## Saved entries
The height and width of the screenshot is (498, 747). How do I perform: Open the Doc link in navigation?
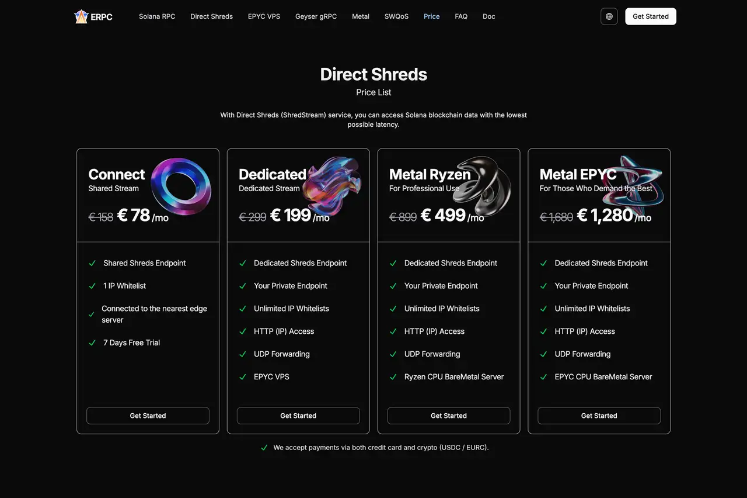point(489,16)

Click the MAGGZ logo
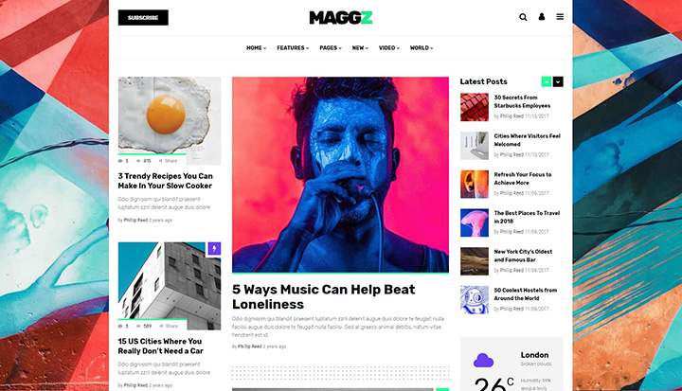click(341, 17)
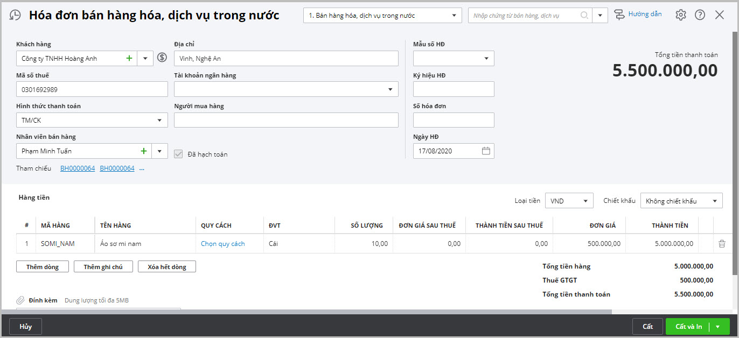The height and width of the screenshot is (338, 739).
Task: Expand the Mẫu số HĐ dropdown
Action: 486,58
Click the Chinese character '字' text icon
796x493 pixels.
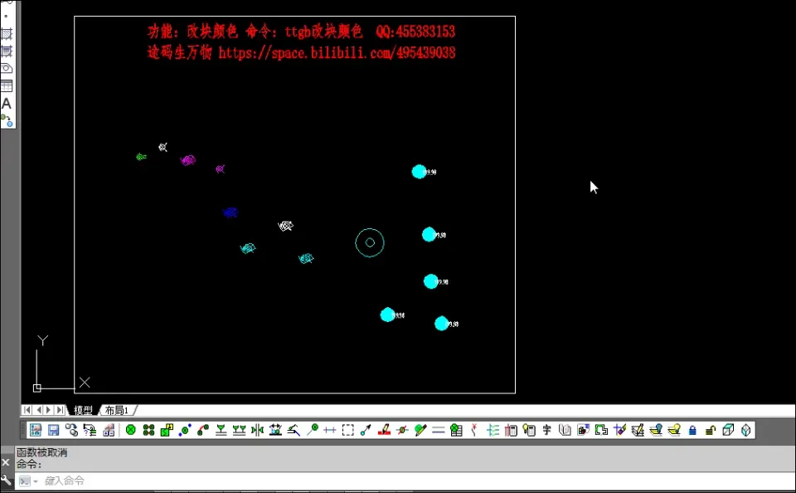546,431
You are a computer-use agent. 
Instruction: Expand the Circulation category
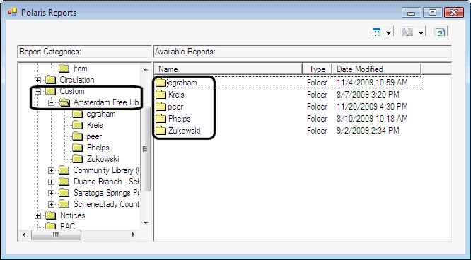click(x=38, y=80)
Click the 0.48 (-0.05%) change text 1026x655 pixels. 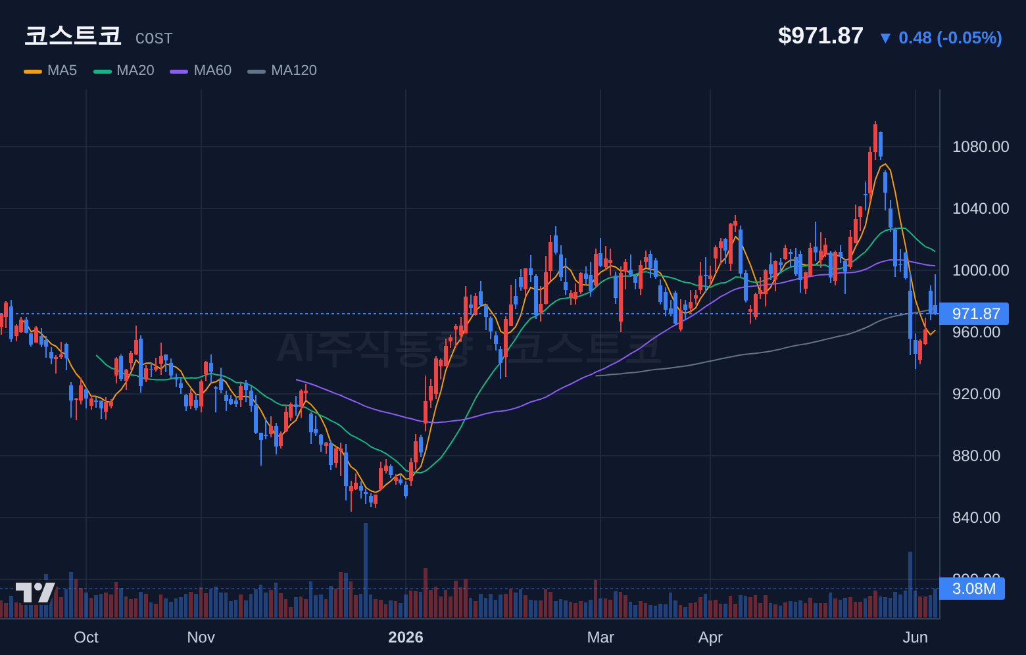(950, 37)
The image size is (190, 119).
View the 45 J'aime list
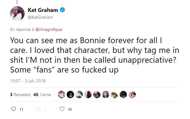[x=42, y=95]
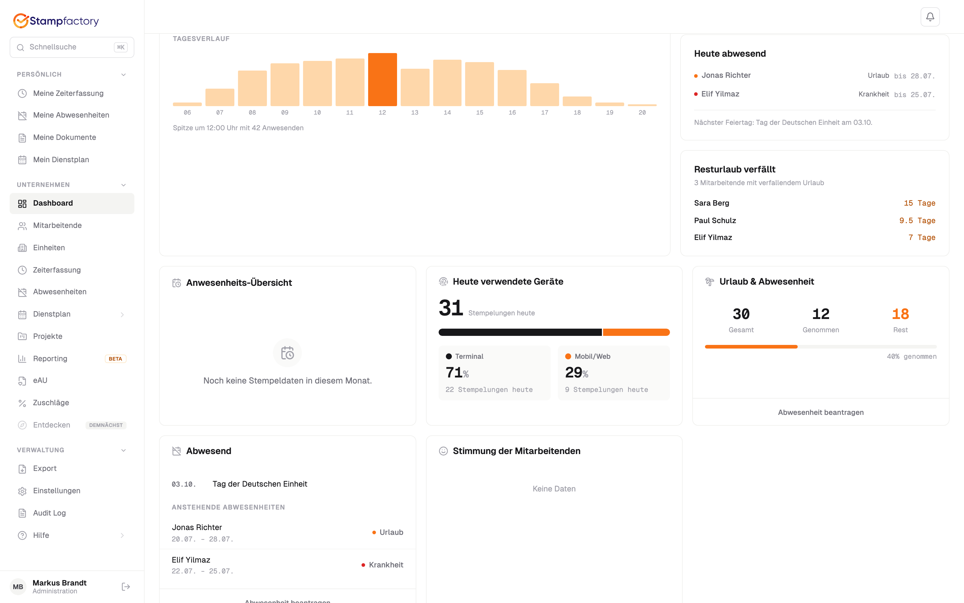
Task: Collapse the Persönlich section
Action: pyautogui.click(x=123, y=75)
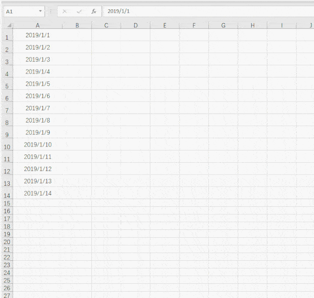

## What is expected
An exact copy is required of the lines from the start of the records above through the line with "You are a computer-use agent.", and only those, without any pictures.

## Exercise result
The height and width of the screenshot is (498, 747). How do I perform: Open the Doc link in navigation?
point(489,16)

Click the MAGGZ logo
click(341, 17)
The height and width of the screenshot is (338, 739).
Task: Expand the Mẫu số HĐ dropdown
Action: 486,58
Click the Chinese character '字' text icon
796x493 pixels.
546,431
You are a computer-use agent. 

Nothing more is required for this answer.